Welcome back to our Corporate Governance Weekly Blog! In this edition, we’ll be delving into the intriguing world of executive compensation and incentives, exploring the complexities, real-life examples, and guidelines for best practices.

CEO pay has skyrocketed 1,460% since 1978. CEOs are paid 400 times as much as a typical worker based on a 2021 survey. In 2021, we project that a CEO at one of the top 350 firms in the U.S. was paid $27.8 million on average (using a “realized” measure of CEO pay that counts stock awards when vested and stock options when cashed in and ownership is taken). This 11.1% increase from 2020 occurred because of rapid growth in vested stock awards.

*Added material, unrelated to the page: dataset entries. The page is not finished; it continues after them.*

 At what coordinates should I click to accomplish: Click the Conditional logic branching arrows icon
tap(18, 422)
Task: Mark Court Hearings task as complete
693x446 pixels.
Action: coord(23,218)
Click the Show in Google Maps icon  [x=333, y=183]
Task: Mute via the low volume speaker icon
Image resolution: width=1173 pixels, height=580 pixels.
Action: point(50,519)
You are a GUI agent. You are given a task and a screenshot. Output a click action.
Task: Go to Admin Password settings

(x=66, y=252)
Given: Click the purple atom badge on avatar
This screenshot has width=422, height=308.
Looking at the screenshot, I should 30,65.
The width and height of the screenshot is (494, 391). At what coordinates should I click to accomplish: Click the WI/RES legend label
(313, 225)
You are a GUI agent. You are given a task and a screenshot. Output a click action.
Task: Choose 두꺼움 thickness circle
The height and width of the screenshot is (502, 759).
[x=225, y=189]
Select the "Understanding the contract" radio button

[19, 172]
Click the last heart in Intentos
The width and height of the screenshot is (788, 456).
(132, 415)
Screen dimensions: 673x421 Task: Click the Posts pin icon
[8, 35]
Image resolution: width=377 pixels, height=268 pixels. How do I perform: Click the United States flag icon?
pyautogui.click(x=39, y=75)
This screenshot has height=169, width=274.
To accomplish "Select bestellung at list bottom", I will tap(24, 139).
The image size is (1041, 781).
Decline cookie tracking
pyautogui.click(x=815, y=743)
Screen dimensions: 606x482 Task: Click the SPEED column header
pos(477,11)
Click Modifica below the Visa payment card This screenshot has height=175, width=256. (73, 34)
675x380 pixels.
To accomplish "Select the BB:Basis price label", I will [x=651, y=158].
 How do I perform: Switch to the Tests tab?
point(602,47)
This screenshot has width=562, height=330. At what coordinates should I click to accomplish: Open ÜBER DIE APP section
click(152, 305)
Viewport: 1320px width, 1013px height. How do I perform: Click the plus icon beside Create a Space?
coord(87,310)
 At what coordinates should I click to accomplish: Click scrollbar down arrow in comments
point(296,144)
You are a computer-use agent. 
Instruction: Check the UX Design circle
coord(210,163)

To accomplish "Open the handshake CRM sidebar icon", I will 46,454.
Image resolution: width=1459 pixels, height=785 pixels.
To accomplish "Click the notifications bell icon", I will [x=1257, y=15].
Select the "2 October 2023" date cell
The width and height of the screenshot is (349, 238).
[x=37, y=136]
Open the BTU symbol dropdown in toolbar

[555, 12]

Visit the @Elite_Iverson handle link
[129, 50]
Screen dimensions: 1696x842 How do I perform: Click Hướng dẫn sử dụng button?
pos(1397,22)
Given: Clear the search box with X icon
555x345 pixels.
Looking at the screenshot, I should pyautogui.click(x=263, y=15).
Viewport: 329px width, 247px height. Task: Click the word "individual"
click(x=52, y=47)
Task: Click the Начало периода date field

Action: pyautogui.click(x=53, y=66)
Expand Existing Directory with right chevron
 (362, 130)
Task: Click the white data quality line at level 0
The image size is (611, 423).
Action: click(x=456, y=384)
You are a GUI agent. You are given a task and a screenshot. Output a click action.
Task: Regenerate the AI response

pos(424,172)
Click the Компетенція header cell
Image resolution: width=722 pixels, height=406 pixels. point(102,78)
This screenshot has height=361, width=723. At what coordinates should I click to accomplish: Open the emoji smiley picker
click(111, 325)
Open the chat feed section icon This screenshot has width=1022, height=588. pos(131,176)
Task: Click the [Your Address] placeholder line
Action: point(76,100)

Understanding Executive Compensation

Executive compensation refers to the financial and non-financial rewards given to top executives, such as CEOs, CFOs, and other C-suite officers. It plays a critical role in attracting and retaining top talent, motivating executives to perform at their best, and aligning their interests with the long-term success of the company.

Breakdown of Executive Compensation

Performance Bonuses: Many companies offer performance-based bonuses tied to specific financial and operational goals. For example, if a company achieves a certain level of revenue growth or profit margin, the CEO may receive a bonus as an incentive for their contribution to the company’s success.

Equity-Based Incentives: Stock options, restricted stock units (RSUs), and performance shares are common equity-based incentives. These align the executives’ interests with those of shareholders since their compensation is directly tied to the company’s stock performance.

Golden Parachutes: In some cases, executives may be offered “golden parachutes” – lucrative severance packages in the event of their termination due to a change in control of the company. While these are intended to provide executives with financial security, they can also be a source of controversy and shareholder concern.

Guidelines for Best Practices in Executive Compensation

To ensure a fair and effective executive compensation program, companies should follow these best practices:

  1. Link to Performance: Compensation should be directly tied to measurable performance metrics, encouraging executives to work towards achieving the company’s strategic objectives.
  2. Balance Short-Term and Long-Term Incentives: A mix of short-term and long-term incentives helps promote both immediate results and sustained growth over time.
  3. Avoid Excessive Risk-Taking: Compensation plans should not incentivize excessive risk-taking that could harm the company in the long run. Clawback provisions can help recover excessive payments if necessary.
  4. Transparency and Disclosure: Companies should disclose executive compensation details to shareholders and the public, promoting transparency and accountability.
  5. Independence of Compensation Committees: Compensation decisions should be made by independent directors on the compensation committee to avoid conflicts of interest.
  6. Benchmarking: Compensation committees should compare executive pay with similar companies in the industry to ensure competitiveness and alignment with market standards.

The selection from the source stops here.